Leaving DWP PIP claimants without answers
At the same time, the report also noted that the DWP in-house and outsourced telephone services had answered 85% of calls in 2023-2024. That sounds like an impressive percentage. Only, this wasn’t actually the full picture either.
Firstly, that 15% equates to 6.5 million calls unanswered [43.2m-36.7m]. That in itself is no small number – because behind them are real people trying to get support for their DWP PIP claims. For instance, this could include a number of the people the DWP say failed to update it of their worsened health condition.
The DWP statistics split out calls taken by its in-house service from its outsourced system. Outsourced calls performed better in 2023-2024, fielding 94% of calls. In the same period, the in-house lines hit only 76% – meaning it failed to answer nearly a quarter of calls to its service.
In reality though, its performance was a lot worse than those figures showed, because the DWP was massaging its numbers. This is because the DWP doesn’t include ‘blocked calls’ or ‘deflected calls’ in these figures. Blocked calls are those the automated system rejects when phone line queues are ‘full’. Meanwhile, the report explained that deflected calls are typically those its phone service drops because callers are contacting towards the end of the day.
The DWP’s in-house service illustrated the issue best.
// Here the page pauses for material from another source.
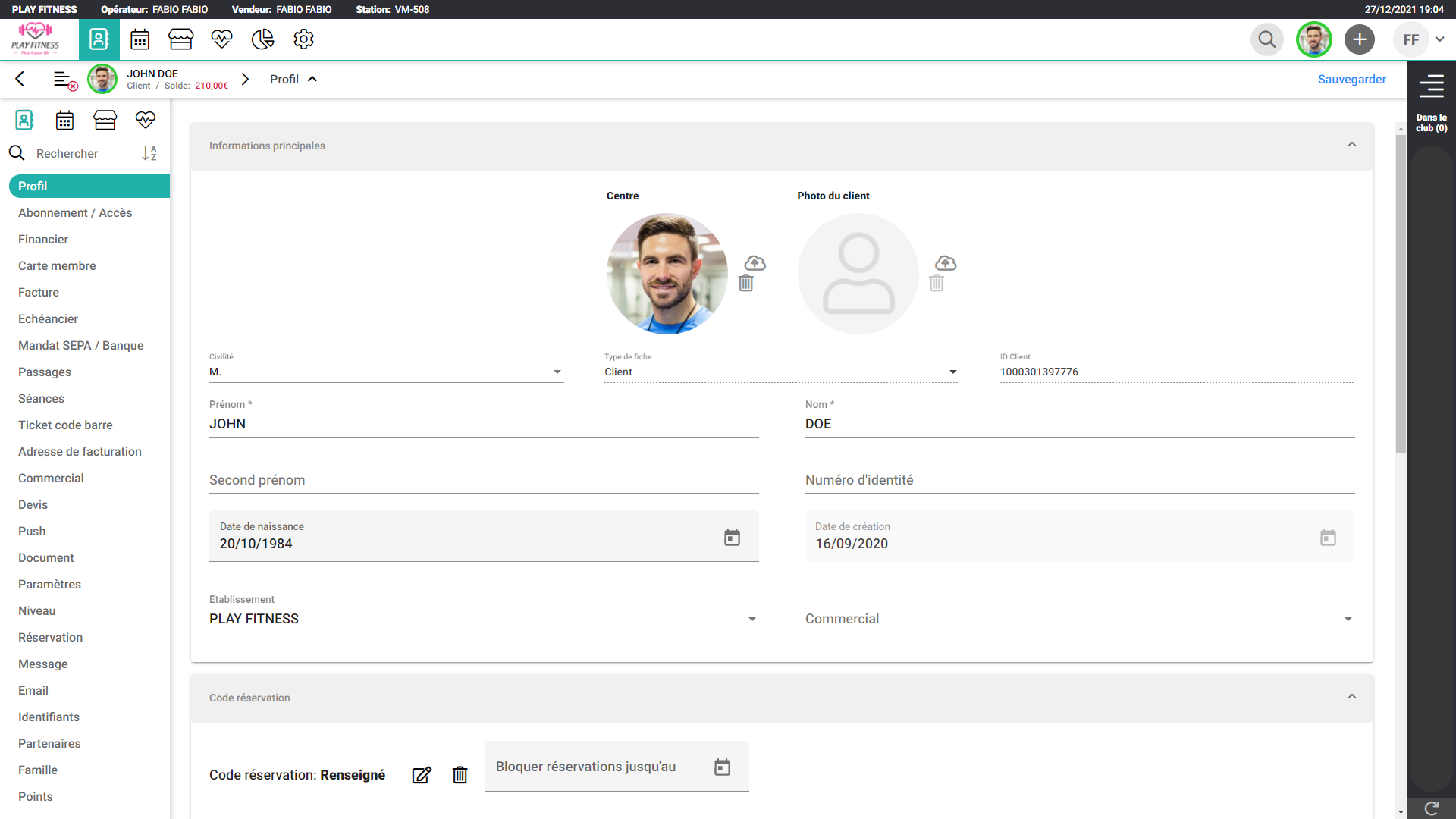Open the calendar icon in top toolbar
For blocked calls, this amounted to 10%, and deflected were 4%, together comprising 3.6 million calls. So when the DWP included these in its statistics, the rate of answered calls fell significantly to 66%. In other words, its in-house line was failing to answer a third of calls to the service.
In short: the DWP’s main service is massively inaccessible for claimants.
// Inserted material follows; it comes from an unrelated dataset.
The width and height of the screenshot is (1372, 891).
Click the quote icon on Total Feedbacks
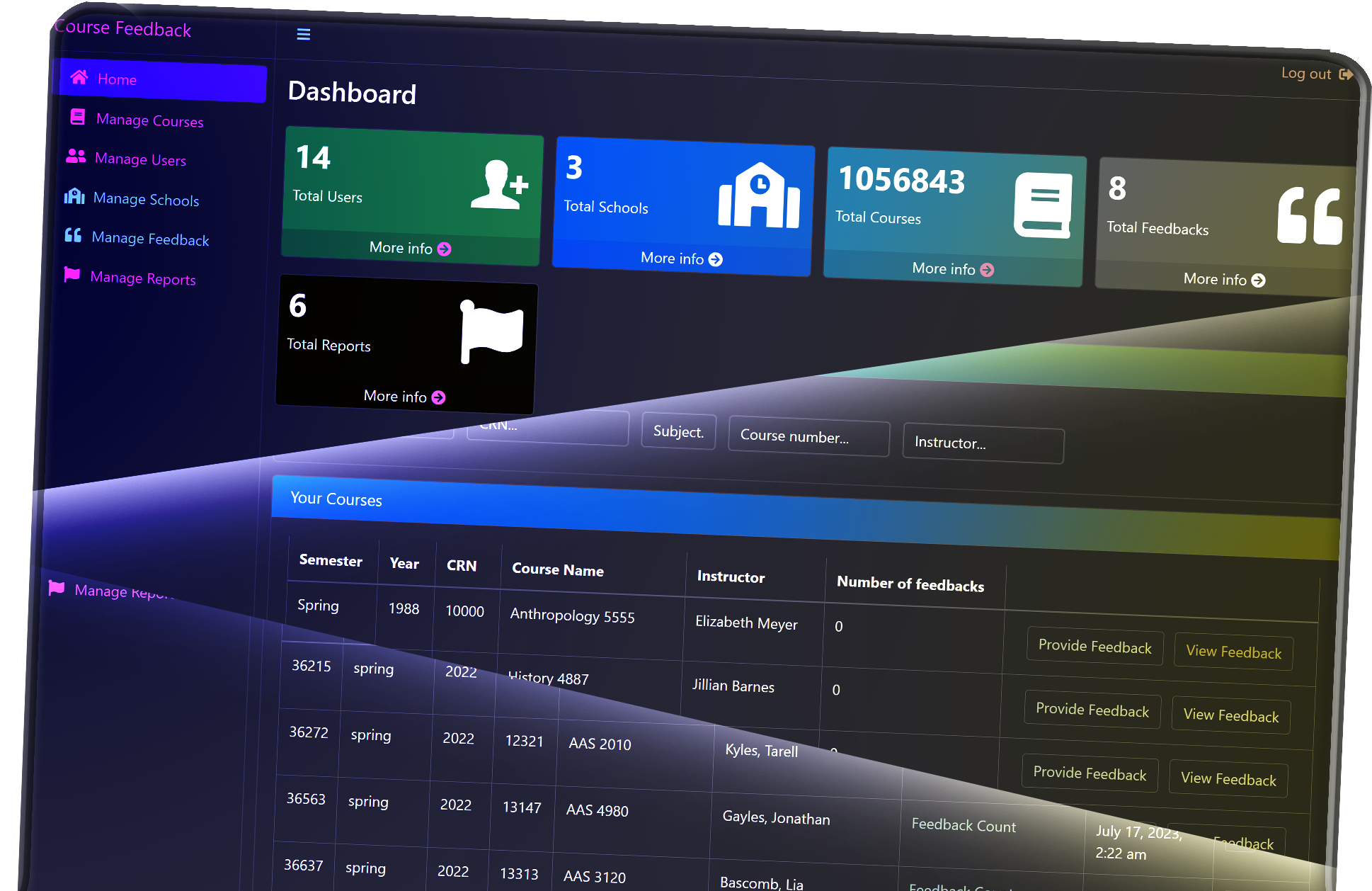[1309, 216]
DWP: a toxic culture divorced from the real-world
Overall, this was a predominantly clinical assessment of the DWP’s service performance. In particular, its focus centred round the DWP customer services’ “value for money”.
In that sense, the report wasn’t packing any real punches. The similarly subdued Civil Service World highlighted how the assessment put many of the DWP’s failings down to:
workforce retention difficulties and inefficient IT
And while ill-equipped, inexperienced staff and outdated IT might play a part, this ignored a key factor. Specifically, the toxic culture at the heart of the DWP. For one, as the Canary’s Steve Topple recently reported, the majority of DWP staff have admitted that they do not carry out proper safeguarding procedures. But more than this, as Topple noted, this is little wonder within a department that is:
systemically prejudiced, discriminative, and negligent towards claimants. It has wilfully covered up it and its staffs’ involvement in the deaths of claimants for years.
Not to mention that the UN has repeatedly lambasted the department for its “grave” and “systematic” rights violations. Throw in the fact that the Equality and Human Rights Commission (EHRC) has launched an inquiry into the inhumane treatment of chronically ill and disabled people and you get a fairly good idea of the department’s nature.
Ultimately, as removed from the real-world reality of all this for claimants as it was, the NAO report still proved something vital. That is, that the DWP is utterly unfit for purpose. PIP and other claimants and campaigners already know this. Now however, we have more solid evidence and context to the DWP’s disgraceful litany of failures.